The U.K. economy contracted more than first thought in the third quarter of this year, putting it bottom among the G-7 major advanced nations, revised data showed on Thursday.
Economic output fell by 0.3% in the third quarter, compared to the previous estimate of a 0.2% decline, data by the Office for National Statistics (ONS) revealed.
Darren Morgan, director of economic statistics at the ONS, said: "Our revised figures show the economy performed slightly less well over the last year than we previously estimated," with manufacturing "notably weaker."
Household expenditure fell 1.1%, namely tourism, transport, household goods and services, and food and drinks.
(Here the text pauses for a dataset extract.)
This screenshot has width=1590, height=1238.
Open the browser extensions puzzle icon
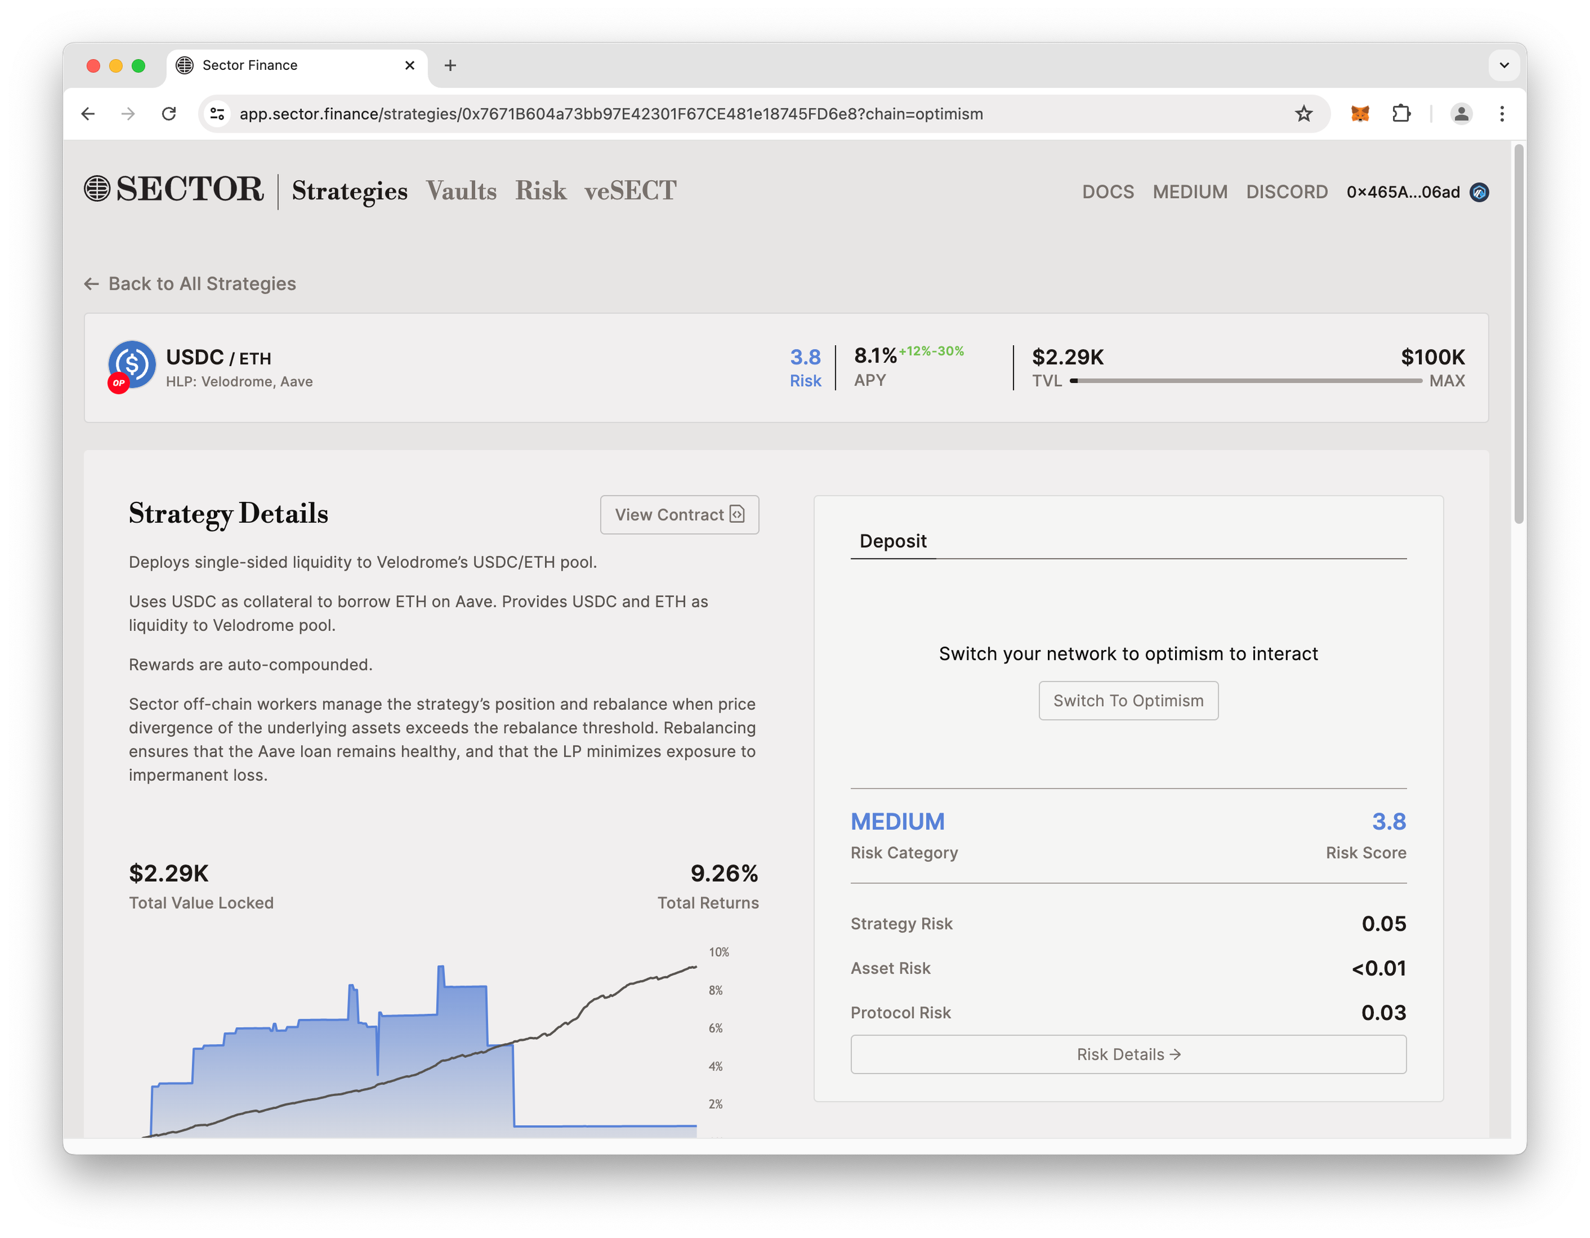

Business investment went down 2.5% and inventories fell by 5.2 billion pounds ($6.3 billion), mainly due to reductions for retail and manufacturing industries. On the other hand, government expenditure went up 0.5% and government investment surged 17.3%.
Commenting on the country's growth figure, James Smith, research director at Resolution Foundation, said on Twitter that "all this leaves the U.K. with the weakest growth in the G-7 in Q3 and the only country where the level of GDP remains below its pre-pandemic level."
The figure is worse than Japan’s 0.2% fall in growth, whereas Canada and the U.S. both post rises in GDP, by nearly 0.7%.
France (+0.2%), Germany (+0.4%) and Italy (+0.5%) all expanded in July-September too.
The Bank of England (BoE) previously said the country was "expected to be in recession for a prolonged period and CPI (consumer) inflation would remain elevated at over 10% in the near term."
It predicted that the economy had entered a recession in the third quarter and that the downturn would last until mid-2024.
The bank also forecast GDP being down in 2023 and into the first half of 2024 "as high energy prices and materially tighter financial conditions weigh on spending."